Problem requirements: A line qualifies if it holds the string "Given". Copy every qualifying line from the records.

══ Recorded data

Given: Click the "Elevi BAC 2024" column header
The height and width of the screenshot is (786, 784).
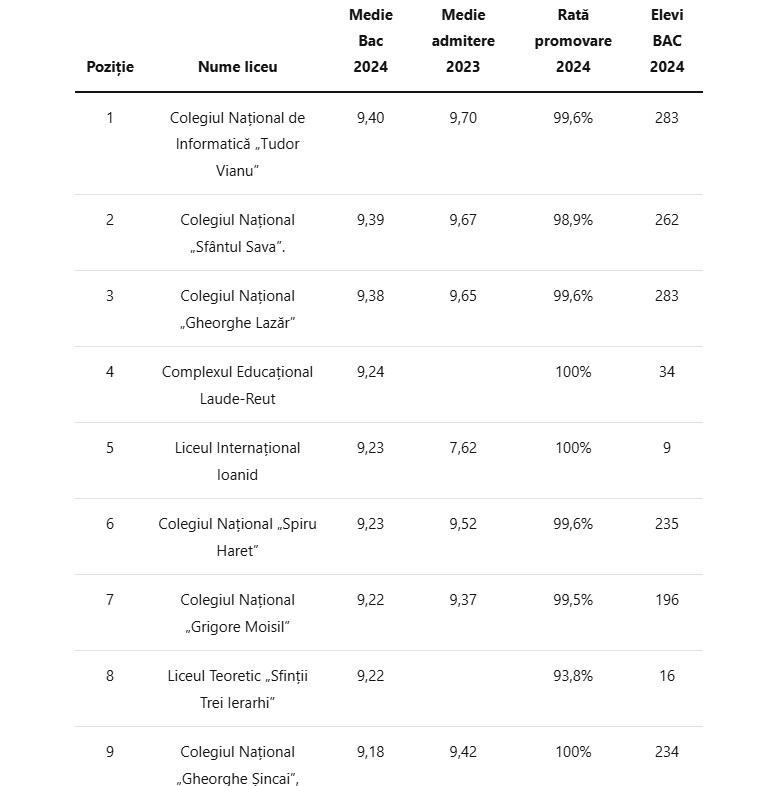Looking at the screenshot, I should 667,41.
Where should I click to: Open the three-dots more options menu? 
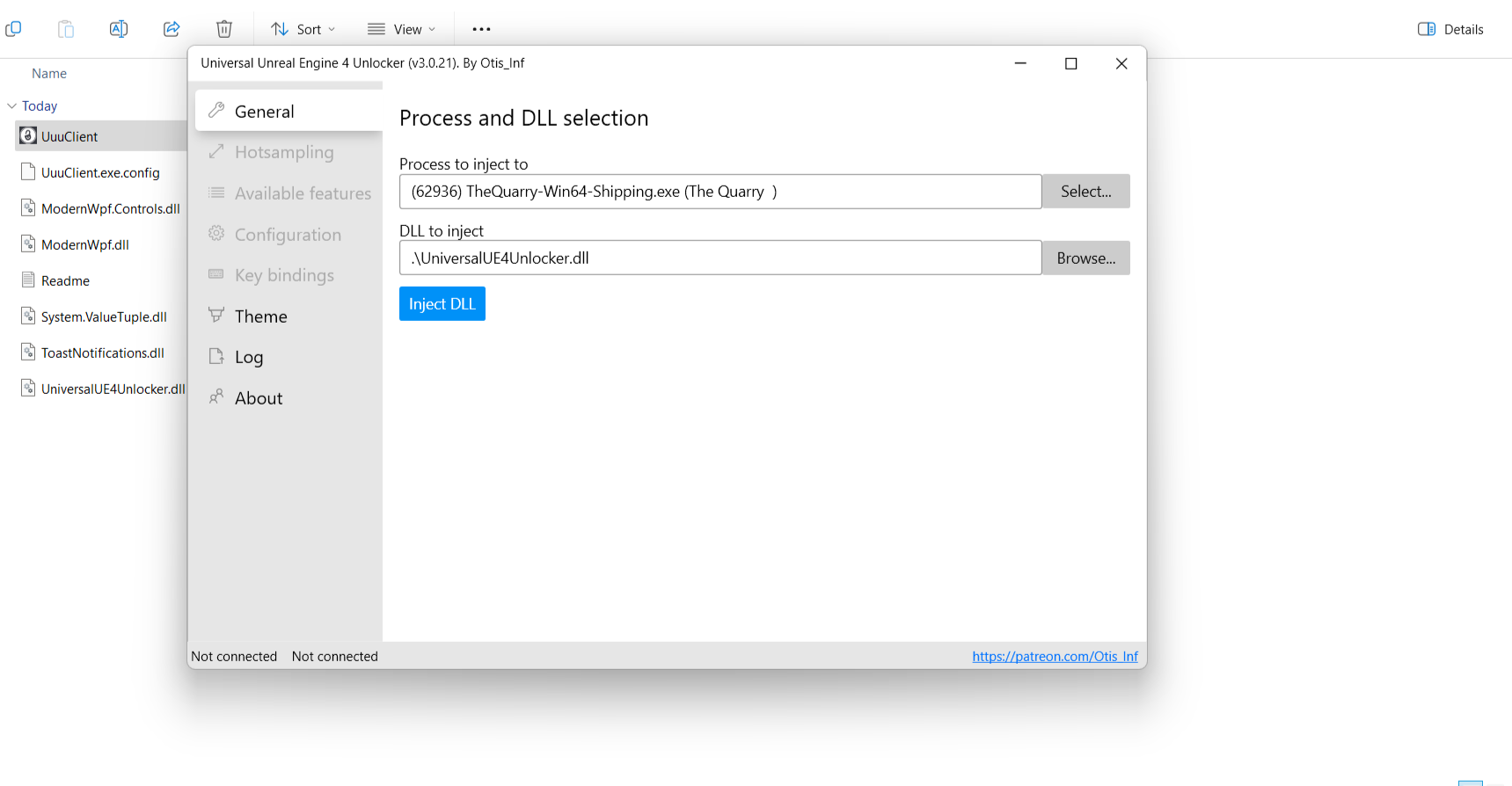pyautogui.click(x=481, y=29)
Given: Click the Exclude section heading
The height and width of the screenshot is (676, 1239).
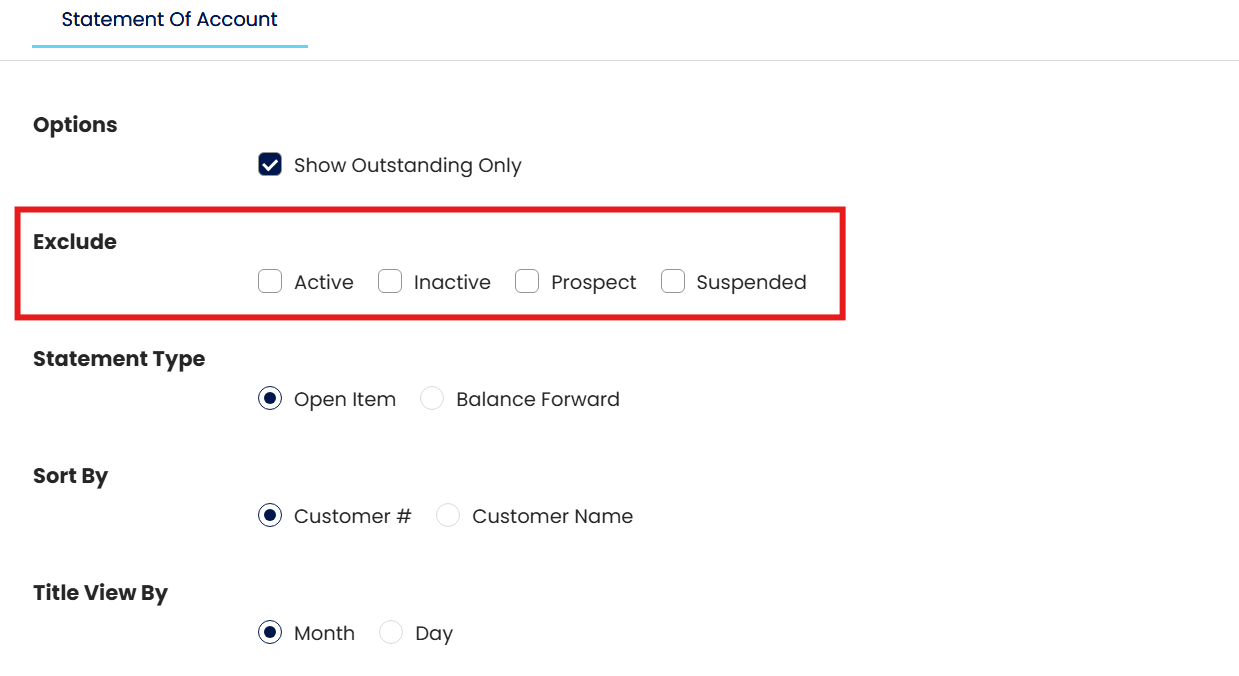Looking at the screenshot, I should [x=75, y=242].
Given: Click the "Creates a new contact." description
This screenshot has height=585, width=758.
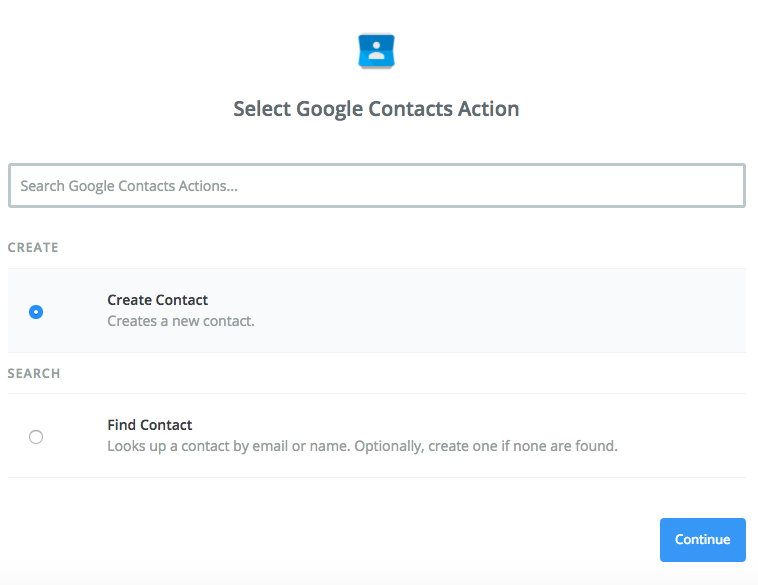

════

Exercise output:
Given: Click the "Elevi BAC 2024" column header
Given: Click the Exclude section heading
Given: Click the "Creates a new contact." description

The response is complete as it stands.